Ketabahan ! Apa itu ?
Ketabahan merupakan satu dari tujuh keutamaan Kristiani. Ketabahan berarti berdiri teguh dalam pengharapan melawan semua bentuk tekanan yang membuat putus asa, bahkan dalam menghadapi kematian. Dalam saat-saat menderita, merasa hampa dan tidak pasti. Ketabahan memberi kekuatan untuk melawan rasa takut. Dalam Injil, Yesus mendorong para pengikut-Nya untuk berani dan tidak takut. (Bdk Mat 10:28-31). Konon kata-kata “Jangan Takut” ada 360 kali dalam Kitab suci. Itu artinya setiap hari kita diundang untuk tidak takut, bahwa Tuhan menyertai kita. Ketabahan memampukan kita untuk berani memikul penderitaan dan mengatasi ketakutan yang sering membelokkan kita dari pengejaran tujuan-tujuan hidup baik sebagai manusia dan sebagai orang Kristen.

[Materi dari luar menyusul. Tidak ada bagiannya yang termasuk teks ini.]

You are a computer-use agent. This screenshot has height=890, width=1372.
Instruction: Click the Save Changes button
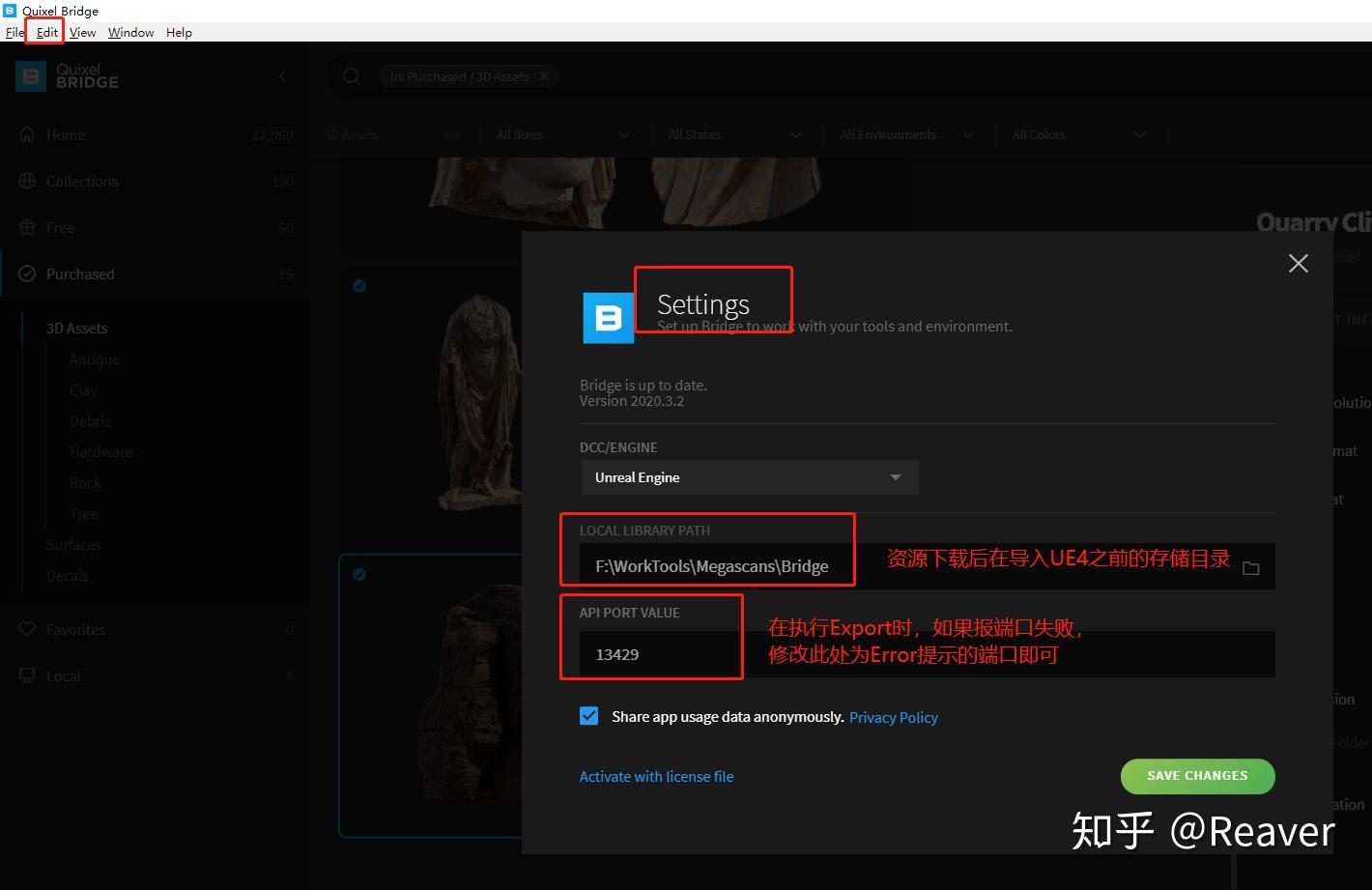tap(1197, 776)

Ketabahan bukan sekedar keberanian secara fisik, melainkan juga mencakup keberanian moral dan spiritual yang memampukan kita untuk tahan terhadap penolakan orang lain. Ketabahan juga meliputi kesabaran dan ketekunan yang dibutuhkan untuk tetap setia pada panggilan kita. Ketabahan adalah keutamaan yang memampukan kita untuk setia pada sumpah, janji dan komitment-komitment kita. Ketabahan merupakan keutamaan yang memungkinkan kita untuk menjalani hidup dan iman kita secara murni dan mantap.
Menjadi Tabah . Siapa takut ?
Ada bermacam-macam alasan mengapa orang bisa tabah menghadapi tantangan dan beban hidup yang berat.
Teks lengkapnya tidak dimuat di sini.